If the etymology from "dun" is true, I would guess the current pronunciation is either random or a spelling pronunciation, not a regular sound change.
Here's some evidence that some people think of the pronunciation "dunkey" as sounding uneducated due to the apparent mismatch between the spelling and the pronunciation: http://deepsouthmag.com/2013/04/25/not-our-kind-of-folks-southern-soundscapes-in-to-kill-a-mockingbird/, http://boards.straightdope.com/sdmb/showthread.php?t=516740 This perception could provide social pressure towards changing the pronunciation from /ˈdʌŋki/ to /ˈdɒŋki/ even though there was no general phonological reason for the vowel to change.
I'm not sure why similar pressures did not cause "monkey" to be pronounced with /ɒ/. One thing I notice is that the word "monkey" is older and so it may have had more time to get an established upper-class pronunciation that people were widely aware of. In contrast, "donkey" is more recent, and seems to have started out as a slang or lower-class word (the formal term used to be "ass") so when it started to be more widely used, it may have been easy to assume that the pronunciation with /ʌ/ was just some kind of lazy pronunciation or lower-class corruption of /ɒ/.

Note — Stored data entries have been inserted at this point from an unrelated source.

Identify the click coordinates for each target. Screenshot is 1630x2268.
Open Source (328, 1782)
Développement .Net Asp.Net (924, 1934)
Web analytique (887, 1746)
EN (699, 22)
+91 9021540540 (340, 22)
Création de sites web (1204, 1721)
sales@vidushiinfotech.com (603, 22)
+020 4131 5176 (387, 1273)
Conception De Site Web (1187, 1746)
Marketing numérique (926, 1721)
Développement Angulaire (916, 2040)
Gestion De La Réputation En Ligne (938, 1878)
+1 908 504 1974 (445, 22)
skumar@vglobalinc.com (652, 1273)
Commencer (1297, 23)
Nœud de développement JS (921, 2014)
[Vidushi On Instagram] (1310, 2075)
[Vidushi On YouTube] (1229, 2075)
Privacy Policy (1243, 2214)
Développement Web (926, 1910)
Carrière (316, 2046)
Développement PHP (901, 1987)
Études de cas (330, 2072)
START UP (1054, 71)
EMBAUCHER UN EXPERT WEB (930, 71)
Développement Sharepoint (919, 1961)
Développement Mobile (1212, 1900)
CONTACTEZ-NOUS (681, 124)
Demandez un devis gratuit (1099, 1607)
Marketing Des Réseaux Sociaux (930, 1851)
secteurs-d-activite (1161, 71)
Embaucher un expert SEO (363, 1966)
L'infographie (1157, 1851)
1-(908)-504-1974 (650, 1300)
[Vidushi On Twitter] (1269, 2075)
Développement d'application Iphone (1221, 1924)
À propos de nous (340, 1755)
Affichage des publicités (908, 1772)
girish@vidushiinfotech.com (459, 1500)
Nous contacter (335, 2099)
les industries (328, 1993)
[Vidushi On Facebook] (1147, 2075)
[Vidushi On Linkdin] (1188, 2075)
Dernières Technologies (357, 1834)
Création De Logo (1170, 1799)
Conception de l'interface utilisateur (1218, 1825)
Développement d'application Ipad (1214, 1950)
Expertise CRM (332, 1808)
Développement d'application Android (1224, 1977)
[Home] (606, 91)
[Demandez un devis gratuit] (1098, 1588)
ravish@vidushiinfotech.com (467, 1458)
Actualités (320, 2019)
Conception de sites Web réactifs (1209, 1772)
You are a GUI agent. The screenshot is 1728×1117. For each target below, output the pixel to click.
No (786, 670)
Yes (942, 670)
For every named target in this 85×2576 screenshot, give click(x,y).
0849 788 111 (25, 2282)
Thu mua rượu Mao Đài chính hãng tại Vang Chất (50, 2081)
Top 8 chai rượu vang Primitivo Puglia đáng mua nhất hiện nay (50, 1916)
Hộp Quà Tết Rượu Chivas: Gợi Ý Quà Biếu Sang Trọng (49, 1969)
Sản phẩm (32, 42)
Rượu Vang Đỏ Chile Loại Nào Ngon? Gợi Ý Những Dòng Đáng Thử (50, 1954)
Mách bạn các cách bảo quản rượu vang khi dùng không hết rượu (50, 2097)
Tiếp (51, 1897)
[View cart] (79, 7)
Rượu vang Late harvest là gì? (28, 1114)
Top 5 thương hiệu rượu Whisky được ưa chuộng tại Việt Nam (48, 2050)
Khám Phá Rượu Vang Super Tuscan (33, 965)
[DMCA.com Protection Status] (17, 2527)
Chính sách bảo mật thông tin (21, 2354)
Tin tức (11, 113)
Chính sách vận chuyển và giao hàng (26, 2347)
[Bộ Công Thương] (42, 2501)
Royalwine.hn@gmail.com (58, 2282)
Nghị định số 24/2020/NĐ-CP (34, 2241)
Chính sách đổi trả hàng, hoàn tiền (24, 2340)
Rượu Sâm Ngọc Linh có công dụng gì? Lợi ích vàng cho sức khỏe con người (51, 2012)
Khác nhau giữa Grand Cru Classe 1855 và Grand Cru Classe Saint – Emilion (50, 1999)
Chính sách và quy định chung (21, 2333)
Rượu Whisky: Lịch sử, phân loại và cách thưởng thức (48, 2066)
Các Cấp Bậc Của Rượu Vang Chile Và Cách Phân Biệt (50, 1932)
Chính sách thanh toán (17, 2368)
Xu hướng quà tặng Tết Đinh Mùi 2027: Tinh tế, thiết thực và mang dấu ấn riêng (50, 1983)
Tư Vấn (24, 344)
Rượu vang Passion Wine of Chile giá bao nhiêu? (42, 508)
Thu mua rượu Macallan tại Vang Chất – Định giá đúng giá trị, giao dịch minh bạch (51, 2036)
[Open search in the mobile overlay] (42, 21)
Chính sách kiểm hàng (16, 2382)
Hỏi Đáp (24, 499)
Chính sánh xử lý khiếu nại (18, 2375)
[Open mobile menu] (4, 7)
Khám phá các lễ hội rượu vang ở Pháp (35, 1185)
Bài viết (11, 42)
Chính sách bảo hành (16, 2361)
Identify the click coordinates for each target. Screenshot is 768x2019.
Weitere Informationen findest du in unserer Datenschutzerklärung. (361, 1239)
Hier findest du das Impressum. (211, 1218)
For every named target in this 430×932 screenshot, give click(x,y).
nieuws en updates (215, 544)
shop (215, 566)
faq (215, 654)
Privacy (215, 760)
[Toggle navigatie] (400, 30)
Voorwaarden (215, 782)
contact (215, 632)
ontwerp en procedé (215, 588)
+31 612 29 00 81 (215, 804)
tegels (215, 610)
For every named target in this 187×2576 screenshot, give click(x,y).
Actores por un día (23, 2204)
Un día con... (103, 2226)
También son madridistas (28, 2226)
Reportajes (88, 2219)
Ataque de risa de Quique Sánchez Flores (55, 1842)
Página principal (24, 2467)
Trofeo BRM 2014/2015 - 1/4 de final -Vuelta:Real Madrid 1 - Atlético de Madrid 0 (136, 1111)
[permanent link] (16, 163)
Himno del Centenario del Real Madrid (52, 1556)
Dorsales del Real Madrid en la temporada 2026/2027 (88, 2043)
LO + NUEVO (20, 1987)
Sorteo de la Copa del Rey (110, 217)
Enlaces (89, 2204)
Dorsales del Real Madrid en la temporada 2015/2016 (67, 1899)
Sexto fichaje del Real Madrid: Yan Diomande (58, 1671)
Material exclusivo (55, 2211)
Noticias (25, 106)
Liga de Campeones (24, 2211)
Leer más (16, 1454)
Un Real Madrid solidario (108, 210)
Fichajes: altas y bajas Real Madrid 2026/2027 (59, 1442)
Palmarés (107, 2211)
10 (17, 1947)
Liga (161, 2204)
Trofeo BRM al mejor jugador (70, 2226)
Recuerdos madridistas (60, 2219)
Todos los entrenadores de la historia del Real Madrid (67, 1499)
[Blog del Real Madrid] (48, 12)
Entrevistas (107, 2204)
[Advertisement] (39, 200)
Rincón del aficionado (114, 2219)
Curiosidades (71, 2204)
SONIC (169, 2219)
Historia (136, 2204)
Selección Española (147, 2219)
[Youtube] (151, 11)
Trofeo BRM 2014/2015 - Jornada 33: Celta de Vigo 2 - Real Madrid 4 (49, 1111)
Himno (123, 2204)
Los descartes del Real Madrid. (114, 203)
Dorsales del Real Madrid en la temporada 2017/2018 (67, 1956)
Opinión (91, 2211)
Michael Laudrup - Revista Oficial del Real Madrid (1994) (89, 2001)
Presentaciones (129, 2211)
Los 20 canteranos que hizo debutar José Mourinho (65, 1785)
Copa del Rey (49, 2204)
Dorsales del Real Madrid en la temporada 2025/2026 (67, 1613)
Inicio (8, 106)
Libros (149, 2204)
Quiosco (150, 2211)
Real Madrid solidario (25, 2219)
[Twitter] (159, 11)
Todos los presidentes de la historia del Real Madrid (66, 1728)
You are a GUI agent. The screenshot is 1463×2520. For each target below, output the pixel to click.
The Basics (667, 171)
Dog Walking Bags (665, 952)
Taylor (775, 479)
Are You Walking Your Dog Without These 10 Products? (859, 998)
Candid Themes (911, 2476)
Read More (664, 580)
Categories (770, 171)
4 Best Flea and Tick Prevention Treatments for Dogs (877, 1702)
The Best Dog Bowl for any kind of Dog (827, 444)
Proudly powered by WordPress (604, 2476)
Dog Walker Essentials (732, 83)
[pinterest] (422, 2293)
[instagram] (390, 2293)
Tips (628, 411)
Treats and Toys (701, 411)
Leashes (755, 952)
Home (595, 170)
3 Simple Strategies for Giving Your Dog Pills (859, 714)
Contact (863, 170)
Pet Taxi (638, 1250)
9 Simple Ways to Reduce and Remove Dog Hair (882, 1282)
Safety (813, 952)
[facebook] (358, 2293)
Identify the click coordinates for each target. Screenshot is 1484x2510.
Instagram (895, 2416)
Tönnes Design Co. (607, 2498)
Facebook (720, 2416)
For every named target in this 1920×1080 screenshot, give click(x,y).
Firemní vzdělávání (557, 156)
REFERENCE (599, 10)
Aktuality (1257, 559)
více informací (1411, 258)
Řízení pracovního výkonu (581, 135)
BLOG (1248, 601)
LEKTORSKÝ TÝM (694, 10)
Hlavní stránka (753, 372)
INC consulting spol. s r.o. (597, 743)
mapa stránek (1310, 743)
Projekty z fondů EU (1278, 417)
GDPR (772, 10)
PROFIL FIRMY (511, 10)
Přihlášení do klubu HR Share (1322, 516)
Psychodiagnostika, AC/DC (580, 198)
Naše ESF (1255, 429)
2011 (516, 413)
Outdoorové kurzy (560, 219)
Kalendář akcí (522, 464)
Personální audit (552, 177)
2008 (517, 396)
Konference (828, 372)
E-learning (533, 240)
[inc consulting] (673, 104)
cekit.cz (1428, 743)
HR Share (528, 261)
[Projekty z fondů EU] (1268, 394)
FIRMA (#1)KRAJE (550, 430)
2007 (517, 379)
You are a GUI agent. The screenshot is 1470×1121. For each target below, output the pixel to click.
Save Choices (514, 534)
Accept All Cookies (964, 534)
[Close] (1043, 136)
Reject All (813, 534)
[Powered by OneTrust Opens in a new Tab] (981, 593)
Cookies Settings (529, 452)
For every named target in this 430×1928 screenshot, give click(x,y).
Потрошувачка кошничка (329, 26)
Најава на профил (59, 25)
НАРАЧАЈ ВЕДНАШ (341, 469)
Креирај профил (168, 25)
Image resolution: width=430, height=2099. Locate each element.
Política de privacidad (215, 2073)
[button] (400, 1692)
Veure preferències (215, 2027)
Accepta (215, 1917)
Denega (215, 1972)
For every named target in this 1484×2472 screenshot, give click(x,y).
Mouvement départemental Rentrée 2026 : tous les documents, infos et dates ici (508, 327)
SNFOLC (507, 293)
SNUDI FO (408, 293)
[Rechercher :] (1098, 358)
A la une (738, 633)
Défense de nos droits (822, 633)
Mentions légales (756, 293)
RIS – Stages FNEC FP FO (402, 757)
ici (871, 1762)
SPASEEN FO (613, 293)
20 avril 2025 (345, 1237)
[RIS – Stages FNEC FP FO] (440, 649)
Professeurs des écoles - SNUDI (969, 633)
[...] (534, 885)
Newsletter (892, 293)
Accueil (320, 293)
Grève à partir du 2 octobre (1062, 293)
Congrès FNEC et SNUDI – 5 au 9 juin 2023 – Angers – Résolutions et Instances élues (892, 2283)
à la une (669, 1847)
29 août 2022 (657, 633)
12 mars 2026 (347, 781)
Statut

The ideas that spelling should indicate proper pronunciation, or that there are such things as "corrupt" or "lazy" pronunciations (that people of lower social classes or lower educational levels are particularly prone to use), are meaningless from an objective linguistic viewpoint, but nevertheless common. The existence of these ideas in literate societies means that spelling can have very real effects on spoken language, despite the common insistence among linguists that spoken language is the "real" thing and writing just an unimportant side-effect that allows us to record spoken language. (In fact, I think the idea that "real language = spoken language" is pushed so hard by some linguists because they're trying to combat the erroneous idea floating around in many cultures that the written word is primary).